QUESTION: "Why did you feel it was unnecessary to call in the police to handle this situation?"
DR. GOOD: "Because the students had put forward legitimate grievances. To begin with, the students had reacted to a statement made by Rhodesian Parliamentarian that was directly insulting to the black students. Subsequent to that a group of black students tried to present a petition to the Principal, which emphasised bad wages, poor conditions for black staff at the University, both academic, maintenance staff and others. This was not particularly well received. The students were unhappy about this. The tried to see the Principal again and the very quick reaction was the calling in of a very large number of police. Now from what I know of Universities throughout the world an Administration today is very, very loath to call in the police onto the campus, not that the campus is sacrosanct to the police, it's just that they would be the very last steps that were taken.. the calling in of the police. Here it was done very very quickly."
QUESTION: "Do you think that this is where the authorities went wrong in their handling of the situation. This, too quickly going in?"
DR. GOOD: "Indeed I do. From that general situation but then from the particular Rhodesian one.
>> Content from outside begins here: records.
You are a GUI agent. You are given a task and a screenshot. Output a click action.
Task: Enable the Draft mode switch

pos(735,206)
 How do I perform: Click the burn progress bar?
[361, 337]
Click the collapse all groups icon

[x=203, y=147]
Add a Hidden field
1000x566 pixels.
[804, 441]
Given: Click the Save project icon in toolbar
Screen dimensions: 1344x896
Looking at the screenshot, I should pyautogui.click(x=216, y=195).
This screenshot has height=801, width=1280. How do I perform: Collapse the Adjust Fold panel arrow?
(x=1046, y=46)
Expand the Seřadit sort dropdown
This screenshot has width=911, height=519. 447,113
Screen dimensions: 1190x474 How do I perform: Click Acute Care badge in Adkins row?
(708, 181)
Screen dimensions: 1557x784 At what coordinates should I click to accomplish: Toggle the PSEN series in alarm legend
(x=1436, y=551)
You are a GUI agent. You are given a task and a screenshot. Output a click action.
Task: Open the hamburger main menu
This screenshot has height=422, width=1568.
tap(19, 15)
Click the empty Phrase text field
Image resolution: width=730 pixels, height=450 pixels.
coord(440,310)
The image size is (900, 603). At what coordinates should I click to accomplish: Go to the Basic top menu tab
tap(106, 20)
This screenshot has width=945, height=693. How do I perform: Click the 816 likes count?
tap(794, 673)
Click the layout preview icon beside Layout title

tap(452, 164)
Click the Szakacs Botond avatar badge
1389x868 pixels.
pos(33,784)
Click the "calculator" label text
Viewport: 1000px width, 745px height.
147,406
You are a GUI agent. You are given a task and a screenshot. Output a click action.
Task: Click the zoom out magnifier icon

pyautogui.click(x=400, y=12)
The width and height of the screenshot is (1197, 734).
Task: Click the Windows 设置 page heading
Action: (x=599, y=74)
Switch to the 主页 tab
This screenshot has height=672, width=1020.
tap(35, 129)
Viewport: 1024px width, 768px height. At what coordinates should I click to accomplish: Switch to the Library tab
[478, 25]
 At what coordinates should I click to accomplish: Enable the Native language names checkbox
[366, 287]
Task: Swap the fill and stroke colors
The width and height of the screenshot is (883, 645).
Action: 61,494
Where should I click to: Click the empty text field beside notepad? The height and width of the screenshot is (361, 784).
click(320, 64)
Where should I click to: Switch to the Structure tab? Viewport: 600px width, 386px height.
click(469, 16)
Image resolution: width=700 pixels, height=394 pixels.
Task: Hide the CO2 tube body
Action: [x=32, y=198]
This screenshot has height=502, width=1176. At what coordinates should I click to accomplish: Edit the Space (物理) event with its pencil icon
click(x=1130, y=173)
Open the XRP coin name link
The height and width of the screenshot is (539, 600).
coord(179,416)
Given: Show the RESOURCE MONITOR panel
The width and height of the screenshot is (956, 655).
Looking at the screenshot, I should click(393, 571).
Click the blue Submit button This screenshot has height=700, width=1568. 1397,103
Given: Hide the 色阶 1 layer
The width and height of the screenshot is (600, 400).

The campus became line one of the African townships it was just like Harari or a Highfield and it was black students the police were acting against, not the white."
QUESTION: "In view of what has happened what do you think of the future of the University as a multi-racial institution?
DR. GOOD: "Well, that's terribly big question. I don't particularly think it is a multi-racial institution right now. It's a multi-racial institution formally by the Charter as the Administration keeps saying but black as students and staff don't have anything like an equal role with white students and with white staff. They're not paid the same, they don't have the same status.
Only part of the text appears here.